The increase in IFN-γ levels obtained after treatment reinforces its important role in the immune response against M. tuberculosis. IFN-γ is the main cytokine involved in the protective immune response against infection caused by mycobacteria. Its main function is the activation of macrophages, making them able to carry out their microbicide functions. It also acts by increasing the expression of molecules of the principal class I and II of major histocompatibility complex (MHC) and promotes the differentiation of lymphocytes to the Th1 subset [5, 22]. The protective immunity against M. tuberculosis is not completely understood but depends on a wide range of innate and adaptive immune mechanisms. T-cell-mediated immune responses are important in the host control of M. tuberculosis infection. The ability of C D 4 + T cells to produce IFN-γ which activates phagocytes to trap the intracellular pathogen is central to protection. This fact is evident from the increased risk of tuberculosis in individuals with deficiencies in their IFN-γ and IL-12 (which promotes Th1 cell differentiation) signaling pathways [9], from the association between C D 4 + T cell depletion, and elevated susceptibility to TB in HIV infected individuals [23]. Studies of people with gene mutations in receptors for IFN-γ proved that they had high susceptibility to infections caused by atypical mycobacteria. In this study, the average IFN-γ level observed in the PBMC supernatants culture from the patients with pulmonary TB was high before and increased significantly after the treatment. All the patients presented values of IFN-γ above the preestablished cutoff value (82 pg/mL). Several authors have shown that the pleural fluid of patients with TB contained a high number of IFN-γ-producing cells [2426] and have suggested that these cells might migrate to the lung and pleural tissue during the active disease. Therefore, they might be reduced temporarily in the peripheral blood. This fact might also explain the lower levels of IFN-γ found before the use of anti-TB drugs in this study. However, to confirm this hypothesis, more invasive techniques may be used to collect pulmonary cells from infected individuals. The increase in the production rates of IFN-γ after the anti-TB treatment has also been demonstrated in other studies performed in patients with TB [1, 2].

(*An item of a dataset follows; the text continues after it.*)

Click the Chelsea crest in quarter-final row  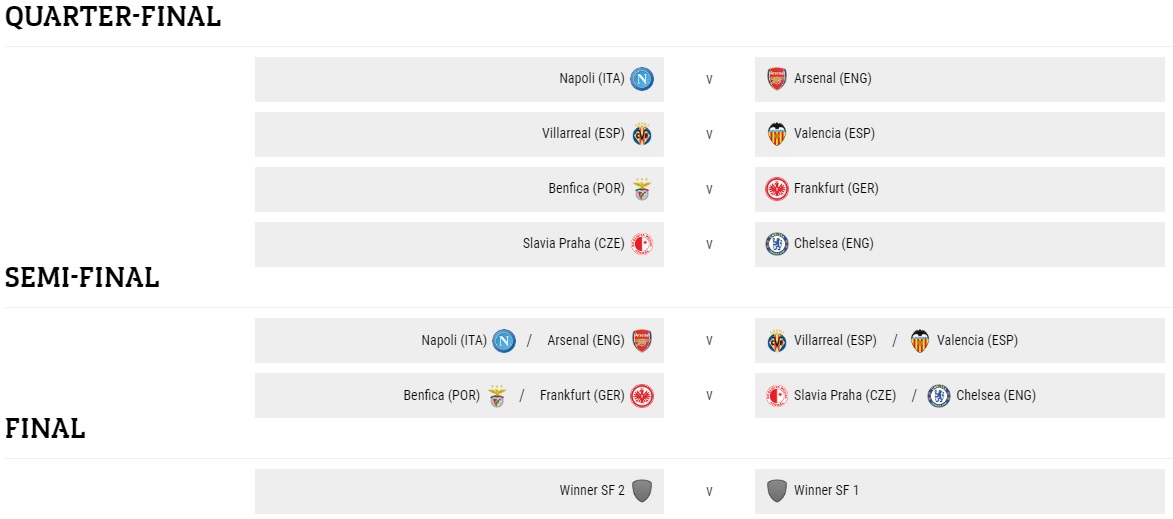777,244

The results from the present study corroborate to those reported by Wang et al. [18], who reported an increase in TNF-α levels in the supernatant of PBMC cultures from patients with PTB. The principal TNF-α-producing cells are activated macrophages, T lymphocytes, and dendrite cells [7, 27]. TNF-α acts in synergy with IFN-γ stimulating the production of reactive oxygen and nitrogen intermediates, and mediating the tuberculostatic action of macrophages [28]. No significant alteration was observed in the production of IL-10, a cytokine produced by macrophages and T lymphocytes during infection with M. tuberculosis in patients before and after treatment, since there was no inhibition of production of proinflammatory cytokines by antigen-presenting cells [6]. Knowledge of the protective immunity against TB remains incomplete; a classical example is that the role of B cells remains undefined, even though these cells are found in substantial numbers in granulomas [29].

These results do not represent a populational study; therefore, they cannot be extrapolated to the general population. Other studies with a larger sample should be performed to better characterize the cellular immune response in TB in healthy individuals showing negative TST, in individuals with newly converted TST, but without clinical symptoms of the disease, in patients with active PTB, and in patients clinically cured of TB to better differentiate between infection and disease states so that a better assessment of patients for definitive diagnosis, new diagnostic methods, or the development of new vaccines can be achieved.